WHAT THIS TASK INVOLVES
Rewrite the lines from the one containing "Expand the Body" through the one containing "This screenshot has height=660, width=880.", substituting "Merge Duplicates" for "Deduplication" and leaving everything else as it stands.

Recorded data
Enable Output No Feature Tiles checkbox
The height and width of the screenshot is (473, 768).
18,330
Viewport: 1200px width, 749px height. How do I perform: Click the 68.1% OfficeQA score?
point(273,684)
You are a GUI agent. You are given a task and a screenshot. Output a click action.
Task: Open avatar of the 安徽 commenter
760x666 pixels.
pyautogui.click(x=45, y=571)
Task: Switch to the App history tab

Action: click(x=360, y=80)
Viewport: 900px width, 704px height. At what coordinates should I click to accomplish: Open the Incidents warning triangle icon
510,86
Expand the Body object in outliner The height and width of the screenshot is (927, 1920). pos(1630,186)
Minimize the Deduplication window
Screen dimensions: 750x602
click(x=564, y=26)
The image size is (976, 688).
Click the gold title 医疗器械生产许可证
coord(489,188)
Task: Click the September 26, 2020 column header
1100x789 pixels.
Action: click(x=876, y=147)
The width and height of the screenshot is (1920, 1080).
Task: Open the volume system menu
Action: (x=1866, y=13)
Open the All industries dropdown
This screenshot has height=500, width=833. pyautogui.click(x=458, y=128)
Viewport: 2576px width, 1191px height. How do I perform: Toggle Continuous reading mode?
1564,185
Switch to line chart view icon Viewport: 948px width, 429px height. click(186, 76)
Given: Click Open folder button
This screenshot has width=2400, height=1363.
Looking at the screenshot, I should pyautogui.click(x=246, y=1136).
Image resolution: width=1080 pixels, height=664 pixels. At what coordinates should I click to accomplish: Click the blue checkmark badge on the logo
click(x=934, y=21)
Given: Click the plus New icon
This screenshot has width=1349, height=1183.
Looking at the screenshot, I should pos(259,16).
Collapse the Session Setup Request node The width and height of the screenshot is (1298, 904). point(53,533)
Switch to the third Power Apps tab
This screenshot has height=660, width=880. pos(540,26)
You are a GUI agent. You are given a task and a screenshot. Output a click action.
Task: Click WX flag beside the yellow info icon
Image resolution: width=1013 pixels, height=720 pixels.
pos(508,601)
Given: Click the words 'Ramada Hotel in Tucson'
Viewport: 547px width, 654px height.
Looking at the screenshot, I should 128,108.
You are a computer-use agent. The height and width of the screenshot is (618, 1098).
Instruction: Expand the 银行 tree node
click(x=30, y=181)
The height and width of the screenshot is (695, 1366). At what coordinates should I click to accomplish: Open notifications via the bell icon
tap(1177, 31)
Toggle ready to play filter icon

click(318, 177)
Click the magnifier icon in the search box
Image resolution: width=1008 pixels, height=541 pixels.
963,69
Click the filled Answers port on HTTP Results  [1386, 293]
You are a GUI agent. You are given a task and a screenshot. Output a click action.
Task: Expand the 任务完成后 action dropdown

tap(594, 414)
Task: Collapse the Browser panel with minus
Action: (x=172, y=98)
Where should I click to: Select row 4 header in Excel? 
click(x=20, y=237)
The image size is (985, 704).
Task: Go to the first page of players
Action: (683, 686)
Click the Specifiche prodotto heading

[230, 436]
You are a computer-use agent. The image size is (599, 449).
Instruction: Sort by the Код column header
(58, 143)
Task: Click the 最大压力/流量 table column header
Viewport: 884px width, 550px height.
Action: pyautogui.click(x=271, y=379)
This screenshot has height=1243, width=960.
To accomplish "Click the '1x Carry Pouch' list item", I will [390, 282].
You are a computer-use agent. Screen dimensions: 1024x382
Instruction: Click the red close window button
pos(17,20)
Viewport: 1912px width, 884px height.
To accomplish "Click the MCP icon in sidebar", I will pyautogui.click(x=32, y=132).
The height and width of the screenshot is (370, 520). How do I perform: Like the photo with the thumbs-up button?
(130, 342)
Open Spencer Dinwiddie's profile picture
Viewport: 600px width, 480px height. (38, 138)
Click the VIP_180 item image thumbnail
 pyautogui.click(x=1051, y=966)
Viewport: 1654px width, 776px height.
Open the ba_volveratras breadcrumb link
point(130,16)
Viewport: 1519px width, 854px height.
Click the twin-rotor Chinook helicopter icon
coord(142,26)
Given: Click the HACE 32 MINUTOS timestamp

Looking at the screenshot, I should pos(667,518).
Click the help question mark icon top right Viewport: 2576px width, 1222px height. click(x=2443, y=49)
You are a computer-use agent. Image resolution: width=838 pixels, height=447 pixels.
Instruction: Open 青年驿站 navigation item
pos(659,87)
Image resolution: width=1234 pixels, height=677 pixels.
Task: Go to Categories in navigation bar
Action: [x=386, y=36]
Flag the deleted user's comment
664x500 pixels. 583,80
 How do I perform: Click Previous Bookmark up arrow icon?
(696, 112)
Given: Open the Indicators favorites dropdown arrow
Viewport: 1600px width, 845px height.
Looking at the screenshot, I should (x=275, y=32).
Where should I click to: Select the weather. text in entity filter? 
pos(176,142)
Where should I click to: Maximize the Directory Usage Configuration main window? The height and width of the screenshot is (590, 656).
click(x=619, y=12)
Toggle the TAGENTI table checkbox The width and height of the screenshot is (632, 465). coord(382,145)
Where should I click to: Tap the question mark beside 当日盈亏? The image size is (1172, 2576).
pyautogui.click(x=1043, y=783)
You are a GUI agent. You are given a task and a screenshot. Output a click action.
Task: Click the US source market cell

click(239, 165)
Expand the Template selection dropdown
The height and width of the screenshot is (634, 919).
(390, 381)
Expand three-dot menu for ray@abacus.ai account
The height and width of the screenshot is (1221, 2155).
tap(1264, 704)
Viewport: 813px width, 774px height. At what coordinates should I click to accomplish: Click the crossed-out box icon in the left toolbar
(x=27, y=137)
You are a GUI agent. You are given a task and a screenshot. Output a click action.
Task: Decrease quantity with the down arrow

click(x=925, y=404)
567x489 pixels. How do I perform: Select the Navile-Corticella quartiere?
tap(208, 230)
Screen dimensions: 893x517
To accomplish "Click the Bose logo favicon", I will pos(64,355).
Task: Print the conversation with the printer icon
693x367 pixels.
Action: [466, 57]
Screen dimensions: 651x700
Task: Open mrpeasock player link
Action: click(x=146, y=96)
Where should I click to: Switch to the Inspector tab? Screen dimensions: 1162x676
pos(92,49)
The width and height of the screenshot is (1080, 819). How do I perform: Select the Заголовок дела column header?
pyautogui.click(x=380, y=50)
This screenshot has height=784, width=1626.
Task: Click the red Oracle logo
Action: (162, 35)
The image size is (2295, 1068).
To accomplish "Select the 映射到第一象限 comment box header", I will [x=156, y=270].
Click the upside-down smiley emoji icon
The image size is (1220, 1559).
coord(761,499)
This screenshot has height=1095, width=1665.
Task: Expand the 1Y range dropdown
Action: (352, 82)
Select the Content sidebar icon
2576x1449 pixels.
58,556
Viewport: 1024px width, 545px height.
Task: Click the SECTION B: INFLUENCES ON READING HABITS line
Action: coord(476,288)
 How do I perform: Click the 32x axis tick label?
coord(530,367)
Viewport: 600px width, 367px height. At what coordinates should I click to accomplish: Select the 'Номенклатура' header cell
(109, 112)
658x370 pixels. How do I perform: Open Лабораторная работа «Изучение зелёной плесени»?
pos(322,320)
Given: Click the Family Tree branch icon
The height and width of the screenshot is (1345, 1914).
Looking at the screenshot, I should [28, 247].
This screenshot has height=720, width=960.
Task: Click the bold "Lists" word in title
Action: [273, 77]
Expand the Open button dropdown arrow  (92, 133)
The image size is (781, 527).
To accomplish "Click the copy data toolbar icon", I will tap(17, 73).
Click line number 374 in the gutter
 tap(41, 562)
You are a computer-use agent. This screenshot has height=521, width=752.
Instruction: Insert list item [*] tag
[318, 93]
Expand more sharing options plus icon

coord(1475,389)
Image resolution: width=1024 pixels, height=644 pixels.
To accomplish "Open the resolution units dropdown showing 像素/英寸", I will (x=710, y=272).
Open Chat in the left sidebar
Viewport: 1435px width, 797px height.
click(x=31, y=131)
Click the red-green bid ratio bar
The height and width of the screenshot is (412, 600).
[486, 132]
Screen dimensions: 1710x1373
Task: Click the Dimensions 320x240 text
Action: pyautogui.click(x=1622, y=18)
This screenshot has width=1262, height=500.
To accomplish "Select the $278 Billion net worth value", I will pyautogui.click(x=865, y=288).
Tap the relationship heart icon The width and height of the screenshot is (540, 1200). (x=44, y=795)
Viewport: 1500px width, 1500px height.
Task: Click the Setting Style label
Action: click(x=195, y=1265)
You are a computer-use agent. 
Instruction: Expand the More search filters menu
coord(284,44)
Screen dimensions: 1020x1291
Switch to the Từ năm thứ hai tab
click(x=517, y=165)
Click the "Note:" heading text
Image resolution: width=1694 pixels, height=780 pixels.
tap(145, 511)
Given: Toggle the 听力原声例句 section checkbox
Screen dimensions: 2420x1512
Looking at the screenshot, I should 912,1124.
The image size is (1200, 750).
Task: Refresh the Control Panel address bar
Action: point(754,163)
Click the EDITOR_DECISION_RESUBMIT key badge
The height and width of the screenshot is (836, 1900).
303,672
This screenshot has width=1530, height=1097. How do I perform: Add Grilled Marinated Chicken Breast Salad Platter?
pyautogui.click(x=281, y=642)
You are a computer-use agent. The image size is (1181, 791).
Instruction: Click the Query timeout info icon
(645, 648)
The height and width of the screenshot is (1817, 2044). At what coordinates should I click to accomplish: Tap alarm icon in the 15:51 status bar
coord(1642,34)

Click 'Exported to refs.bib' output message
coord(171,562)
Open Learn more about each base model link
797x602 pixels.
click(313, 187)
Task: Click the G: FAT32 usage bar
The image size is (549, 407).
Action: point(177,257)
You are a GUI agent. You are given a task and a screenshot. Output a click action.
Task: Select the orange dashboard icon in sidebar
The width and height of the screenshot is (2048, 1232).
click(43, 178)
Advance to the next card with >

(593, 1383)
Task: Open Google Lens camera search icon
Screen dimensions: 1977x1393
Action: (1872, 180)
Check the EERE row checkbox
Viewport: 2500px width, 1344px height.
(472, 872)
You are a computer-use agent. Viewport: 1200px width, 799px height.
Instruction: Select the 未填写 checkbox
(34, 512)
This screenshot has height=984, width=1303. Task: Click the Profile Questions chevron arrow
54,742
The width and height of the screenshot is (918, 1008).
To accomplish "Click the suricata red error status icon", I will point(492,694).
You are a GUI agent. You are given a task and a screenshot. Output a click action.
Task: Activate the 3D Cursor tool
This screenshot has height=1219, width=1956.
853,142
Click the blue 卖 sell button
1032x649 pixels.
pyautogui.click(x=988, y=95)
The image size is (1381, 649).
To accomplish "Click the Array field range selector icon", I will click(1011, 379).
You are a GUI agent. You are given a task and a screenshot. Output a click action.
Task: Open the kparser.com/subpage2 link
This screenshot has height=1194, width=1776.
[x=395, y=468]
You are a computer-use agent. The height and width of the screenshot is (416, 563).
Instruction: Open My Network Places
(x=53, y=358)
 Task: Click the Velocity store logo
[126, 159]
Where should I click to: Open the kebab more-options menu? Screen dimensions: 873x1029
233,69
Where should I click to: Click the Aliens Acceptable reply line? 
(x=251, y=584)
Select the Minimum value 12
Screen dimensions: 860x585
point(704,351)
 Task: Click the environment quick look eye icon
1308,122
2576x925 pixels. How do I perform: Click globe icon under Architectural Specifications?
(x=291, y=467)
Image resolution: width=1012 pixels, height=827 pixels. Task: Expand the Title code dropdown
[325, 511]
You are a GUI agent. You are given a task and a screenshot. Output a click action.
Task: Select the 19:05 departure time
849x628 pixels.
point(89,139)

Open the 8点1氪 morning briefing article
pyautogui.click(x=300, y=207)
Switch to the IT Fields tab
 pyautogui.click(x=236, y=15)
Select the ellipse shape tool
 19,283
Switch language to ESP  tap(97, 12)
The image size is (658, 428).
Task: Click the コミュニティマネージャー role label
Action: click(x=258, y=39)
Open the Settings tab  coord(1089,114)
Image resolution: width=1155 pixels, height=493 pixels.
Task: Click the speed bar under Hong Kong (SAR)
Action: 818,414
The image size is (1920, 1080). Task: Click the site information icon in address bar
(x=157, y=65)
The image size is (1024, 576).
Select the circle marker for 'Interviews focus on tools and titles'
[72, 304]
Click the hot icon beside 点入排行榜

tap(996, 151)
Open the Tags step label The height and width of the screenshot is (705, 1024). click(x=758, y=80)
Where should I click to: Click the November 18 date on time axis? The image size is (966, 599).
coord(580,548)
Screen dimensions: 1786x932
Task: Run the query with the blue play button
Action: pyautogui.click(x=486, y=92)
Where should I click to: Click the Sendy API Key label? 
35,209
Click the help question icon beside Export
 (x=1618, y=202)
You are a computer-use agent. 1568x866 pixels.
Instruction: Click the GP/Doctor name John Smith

TASK RESPONSE
Expand the Body object in outliner The height and width of the screenshot is (927, 1920). pos(1630,186)
Minimize the Merge Duplicates window
Screen dimensions: 750x602
click(x=564, y=26)
The image size is (976, 688).
Click the gold title 医疗器械生产许可证
coord(489,188)
Task: Click the September 26, 2020 column header
1100x789 pixels.
Action: click(x=876, y=147)
The width and height of the screenshot is (1920, 1080).
Task: Open the volume system menu
Action: (x=1866, y=13)
Open the All industries dropdown
This screenshot has height=500, width=833. pyautogui.click(x=458, y=128)
Viewport: 2576px width, 1191px height. How do I perform: Toggle Continuous reading mode?
1564,185
Switch to line chart view icon Viewport: 948px width, 429px height. click(186, 76)
Given: Click Open folder button
This screenshot has width=2400, height=1363.
Looking at the screenshot, I should pyautogui.click(x=246, y=1136).
Image resolution: width=1080 pixels, height=664 pixels. At what coordinates should I click to accomplish: Click the blue checkmark badge on the logo
click(x=934, y=21)
Given: Click the plus New icon
This screenshot has width=1349, height=1183.
Looking at the screenshot, I should pos(259,16).
Collapse the Session Setup Request node The width and height of the screenshot is (1298, 904). point(53,533)
Switch to the third Power Apps tab
This screenshot has height=660, width=880. pos(540,26)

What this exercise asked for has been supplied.